REQUIRED ACTION: Below are some records. Copy every line in them that holds "will".

AVAILABLE RECORDS:
========================
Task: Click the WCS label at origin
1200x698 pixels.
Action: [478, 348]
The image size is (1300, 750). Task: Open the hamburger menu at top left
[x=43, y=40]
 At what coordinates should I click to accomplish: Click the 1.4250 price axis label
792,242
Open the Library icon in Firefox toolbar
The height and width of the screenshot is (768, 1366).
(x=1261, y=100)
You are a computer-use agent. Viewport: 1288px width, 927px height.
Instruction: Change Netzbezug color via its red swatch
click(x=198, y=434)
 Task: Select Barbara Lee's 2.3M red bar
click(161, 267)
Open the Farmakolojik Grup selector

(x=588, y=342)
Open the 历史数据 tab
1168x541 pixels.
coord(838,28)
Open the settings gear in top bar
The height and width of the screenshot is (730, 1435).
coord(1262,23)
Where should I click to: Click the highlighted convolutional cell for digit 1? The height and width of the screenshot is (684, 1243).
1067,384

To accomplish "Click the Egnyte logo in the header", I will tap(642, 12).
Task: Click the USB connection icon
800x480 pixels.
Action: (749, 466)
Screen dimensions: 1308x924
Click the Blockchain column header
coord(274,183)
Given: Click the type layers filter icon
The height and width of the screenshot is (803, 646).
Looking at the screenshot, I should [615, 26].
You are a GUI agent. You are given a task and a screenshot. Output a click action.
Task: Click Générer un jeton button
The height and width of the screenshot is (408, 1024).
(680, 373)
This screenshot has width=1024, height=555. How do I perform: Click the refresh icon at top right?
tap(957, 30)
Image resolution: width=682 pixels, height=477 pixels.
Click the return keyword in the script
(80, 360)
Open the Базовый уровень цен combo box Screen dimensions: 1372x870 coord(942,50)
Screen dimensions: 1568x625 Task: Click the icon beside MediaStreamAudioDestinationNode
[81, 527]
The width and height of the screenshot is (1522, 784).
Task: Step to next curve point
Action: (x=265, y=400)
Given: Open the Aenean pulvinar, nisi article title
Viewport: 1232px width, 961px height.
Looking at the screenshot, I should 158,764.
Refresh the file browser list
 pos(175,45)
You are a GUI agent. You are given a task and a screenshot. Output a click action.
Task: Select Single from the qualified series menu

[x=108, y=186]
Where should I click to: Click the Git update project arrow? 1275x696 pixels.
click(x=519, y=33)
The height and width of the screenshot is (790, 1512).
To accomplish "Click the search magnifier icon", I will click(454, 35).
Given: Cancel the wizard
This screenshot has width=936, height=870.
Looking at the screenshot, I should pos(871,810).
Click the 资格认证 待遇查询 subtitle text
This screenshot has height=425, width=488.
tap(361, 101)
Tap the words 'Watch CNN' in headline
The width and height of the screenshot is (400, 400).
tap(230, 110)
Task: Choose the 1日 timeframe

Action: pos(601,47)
========================
EXERCISE ANSWER:
To accomplish "Click the Egnyte logo in the header", I will tap(642, 12).
To accomplish "Click the search magnifier icon", I will click(454, 35).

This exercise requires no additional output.